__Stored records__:
+++++
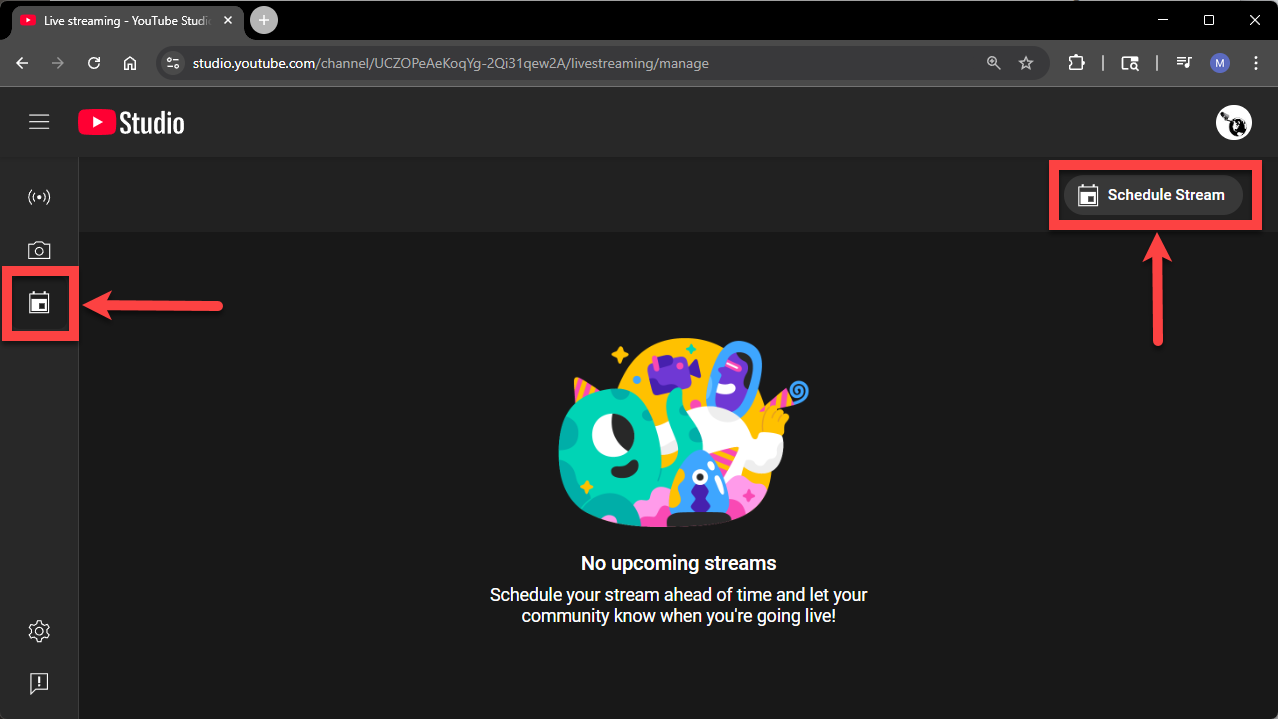Select the Webcam camera icon
This screenshot has height=719, width=1278.
(x=39, y=250)
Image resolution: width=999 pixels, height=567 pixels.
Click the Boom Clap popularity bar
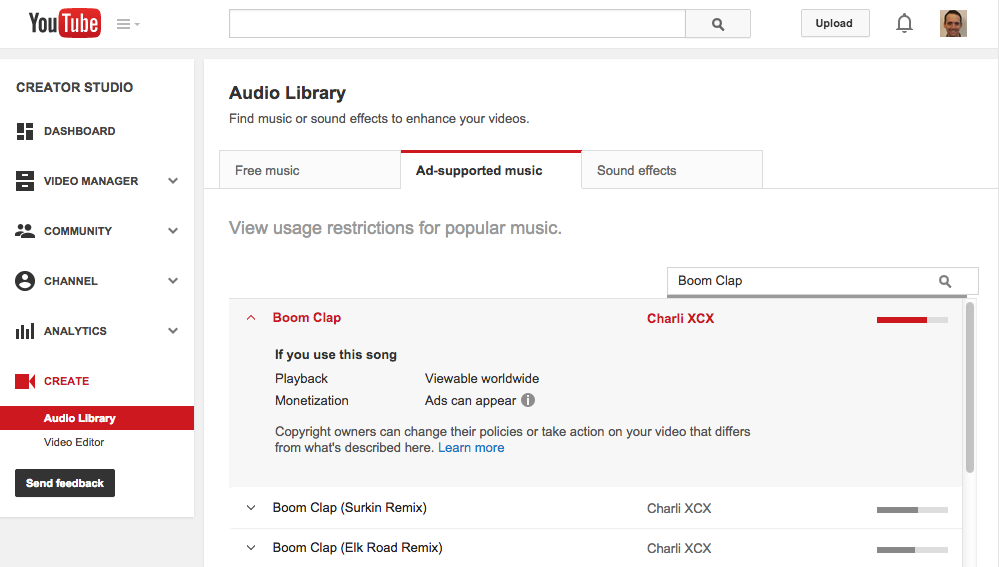coord(912,319)
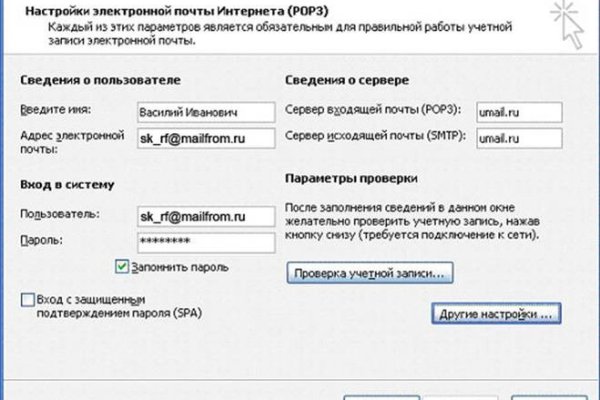Click the name field containing "Василий Иванович"
The height and width of the screenshot is (400, 600).
click(x=203, y=113)
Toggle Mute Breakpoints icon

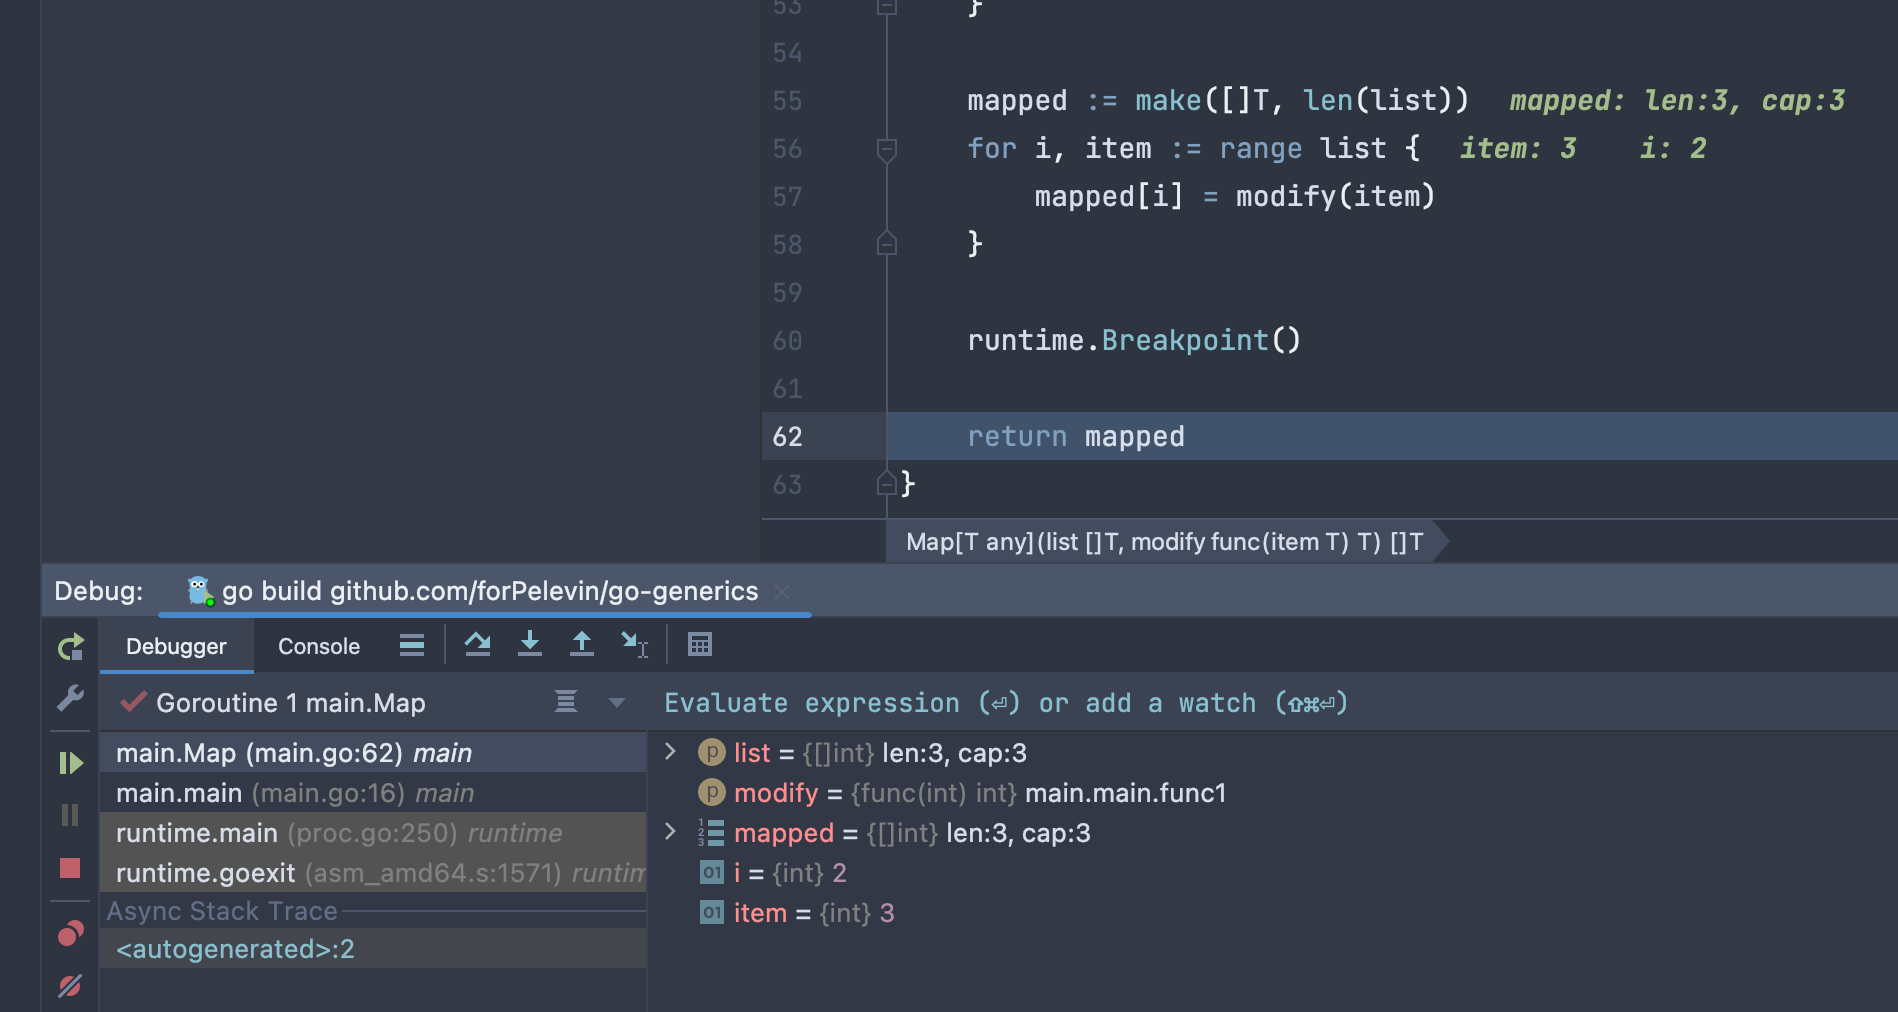pyautogui.click(x=70, y=986)
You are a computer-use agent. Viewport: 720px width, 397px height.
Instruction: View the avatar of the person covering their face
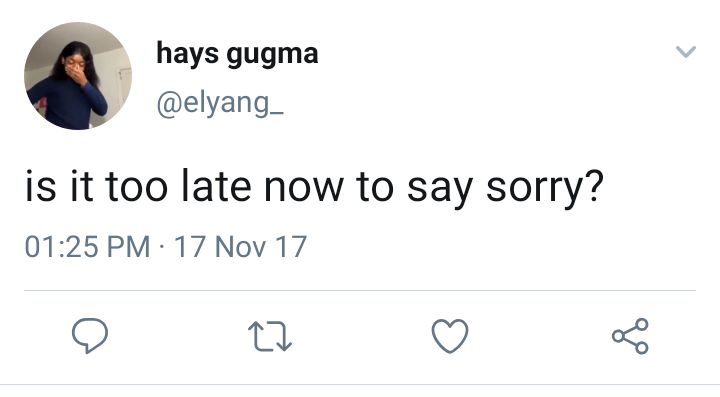(78, 76)
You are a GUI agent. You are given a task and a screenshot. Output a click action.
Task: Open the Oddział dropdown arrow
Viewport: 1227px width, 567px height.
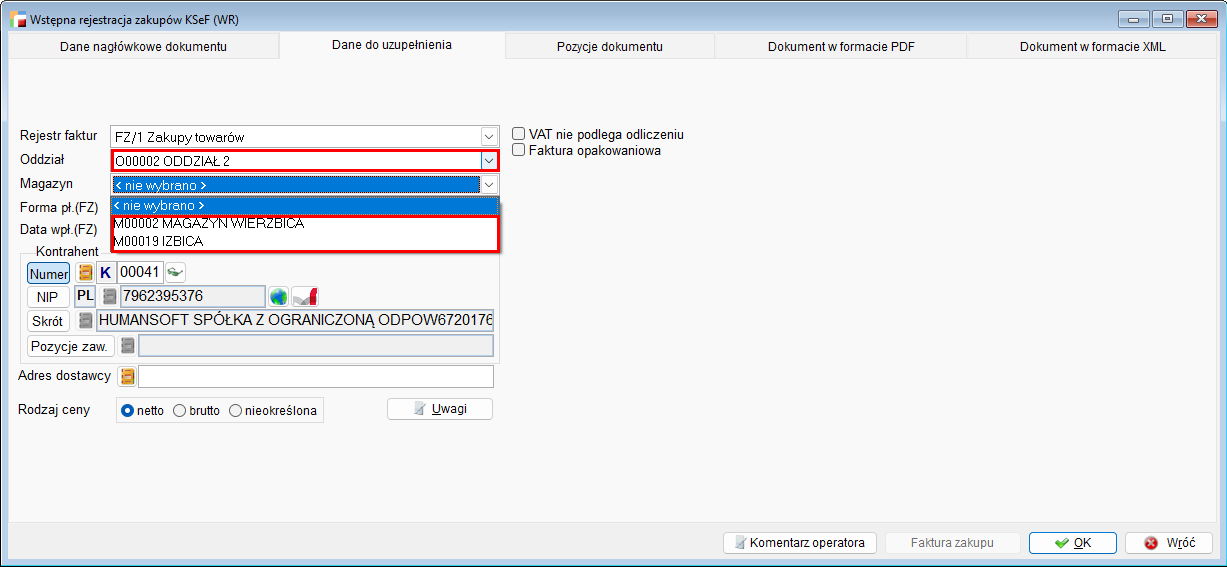tap(489, 160)
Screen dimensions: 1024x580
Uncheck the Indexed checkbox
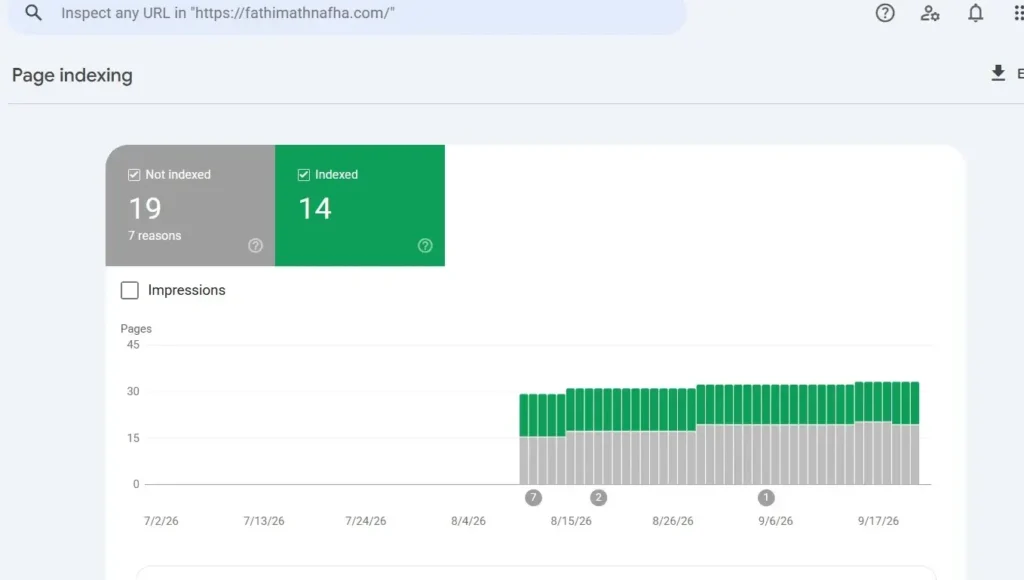coord(304,174)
+++++
__WORK REQUIRED__: The response should be the lines from the one containing "Screen dimensions: 1024x580" through the final line of the records, reproduced exactly and with every picture left out.

__SOLVED PROBLEM__:
Screen dimensions: 1024x580
Uncheck the Indexed checkbox
coord(304,174)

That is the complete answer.